Why I’m Ready to Embrace Sobriety (Even Though I Haven’t Yet)
Lately, I’ve been feeling a quiet tug, one that keeps returning, gently but persistently. A soft question echoing in the background of my life: What would things look like with more clarity, more presence, and fewer hangovers? I haven’t stopped drinking, at least, not yet. Just last weekend, I had three glasses of champagne and finished the night with a gin and tonic. I laughed. I danced. I let go. And I did enjoy it… or at least I think I did. But afterward, I found myself wondering: Am I actually having more fun, or am I just numbing something I don’t want to feel? Is it joy, or is it habit, expectation, autopilot? I keep circling back to the same deeper question: Is drinking really aligned with the woman I’m becoming?

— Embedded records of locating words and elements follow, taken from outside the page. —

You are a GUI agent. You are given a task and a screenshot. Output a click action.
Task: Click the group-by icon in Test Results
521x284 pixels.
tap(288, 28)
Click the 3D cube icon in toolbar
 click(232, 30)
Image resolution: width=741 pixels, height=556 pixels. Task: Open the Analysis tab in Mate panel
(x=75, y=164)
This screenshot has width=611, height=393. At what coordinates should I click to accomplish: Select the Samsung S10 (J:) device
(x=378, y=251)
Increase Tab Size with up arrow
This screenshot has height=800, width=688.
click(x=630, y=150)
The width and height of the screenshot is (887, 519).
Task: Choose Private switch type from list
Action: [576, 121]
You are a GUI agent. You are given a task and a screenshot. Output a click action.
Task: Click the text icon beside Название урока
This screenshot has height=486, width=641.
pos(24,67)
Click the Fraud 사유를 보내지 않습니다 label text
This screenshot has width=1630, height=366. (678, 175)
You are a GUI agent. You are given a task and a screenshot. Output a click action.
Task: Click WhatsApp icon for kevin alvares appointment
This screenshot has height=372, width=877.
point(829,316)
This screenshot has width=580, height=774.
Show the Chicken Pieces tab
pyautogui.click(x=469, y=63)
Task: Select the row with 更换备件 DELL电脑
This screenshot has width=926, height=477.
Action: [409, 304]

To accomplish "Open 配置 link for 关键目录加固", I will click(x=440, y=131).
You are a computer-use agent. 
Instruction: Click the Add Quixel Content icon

The version of me who wants to be present in her body, grounded in her choices, and free from needing an escape just to feel alive.
The sober trend that’s stirring something in me
Lately, I’ve been watching more and more women quietly choosing sobriety, not because they hit rock bottom, but because they’re craving something deeper. It’s not about recovery. It’s about refinement. About wanting more from life, not less. And honestly? They’re glowing. There’s something different in their presence. They seem clear. Steady. Like they’re actually in their bodies instead of escaping them. And every time I see it, I feel this little ache, like I want that, too.
This shift I’ve been sensing… It’s not about being perfect. It’s not about proving anything. It’s about reaching for something softer. Choosing clarity instead of chaos. Choosing peace instead of pressure. Real connection instead of that fleeting escape. And I don’t know… it just speaks to something in me I haven’t been able to ignore lately.
Why I want to start
I’m proud that I work out five days a week, no questions, no excuses. That part of me is solid. Disciplined. Devoted. Moving my body is my reset button, my release, my way of proving to myself that I can do hard things. But if I’m being honest… I’ve started wondering: What’s the point of pouring so much into my growth, only to blur it out on the weekends? I say I’m prioritizing health, but am I really supporting my highest self when I’m chasing clarity by day and clouding it by night?
I want to wake up on Sunday mornings proud, not puffy.
I want to feel every high, every breakthrough, without a buzz.
I want to sit with what’s coming up instead of silencing it with a drink.
I want joy that’s real. Intimacy that’s real. Rest that’s real.
This isn’t about quitting forever. It’s about alignment. It’s about asking if the habits I call “normal” are actually keeping me from becoming who I say I want to be. I’m still showing up for my workouts, my family, my clients, but now, I want to show up for all of me.
How I’m Starting: small, but strong
1. Dry Fridays + Saturdays
I’m not going all in overnight. Instead, I’m starting with dry weekends, giving myself the chance to experience rest, fun, and connection without a glass in hand. I want to prove to myself that joy doesn’t require a buzz.
2. Romanticize the ritual
This isn’t just about removing alcohol, it’s about replacing the ritual. I’m filling my fridge with sparkling adaptogen drinks, beautiful teas, and fresh mocktail ingredients that feel special. I still want the vibe. Just not the after-effects.
3. Journal the journey
I’m starting a “sober-curious” journal to track how I feel physically, mentally, and emotionally, on the days I don’t drink. Mood, energy, clarity, confidence. I want to see and feel the shift, not just guess at it.
4. Curate my feed
I’m reshaping the energy I consume. I’ve started following more sober and sober-curious creators, not the preachy ones, but the ones who radiate the kind of grounded presence I’m craving. The kind of people that make you think, I want to feel like that.
5. Share it softly
No big declarations. No pressure. Just gentle honesty with the people closest to me. Something like, “I’m exploring a more mindful relationship with alcohol.” That’s it. Clear, calm, and true.
If you’re feeling the pull too…
You don’t need to quit forever. You don’t even need to decide. But you can start small, right now. Try one dry weekend. Swap one glass of wine for a sparkling water with some electrolytes (I love Humantra), and you actually enjoy it. Notice how your body feels after a night of full presence, no buzz required. Journal what shifts. Celebrate the clarity, even if it’s subtle. You’re not “quitting.” You’re reclaiming.
I’m not fully sober, not yet. But I’m sober-curious, deeply. And that’s where my glow-up begins: Not with rules. With awareness. With intention. With a choice to see what’s possible beyond the pour.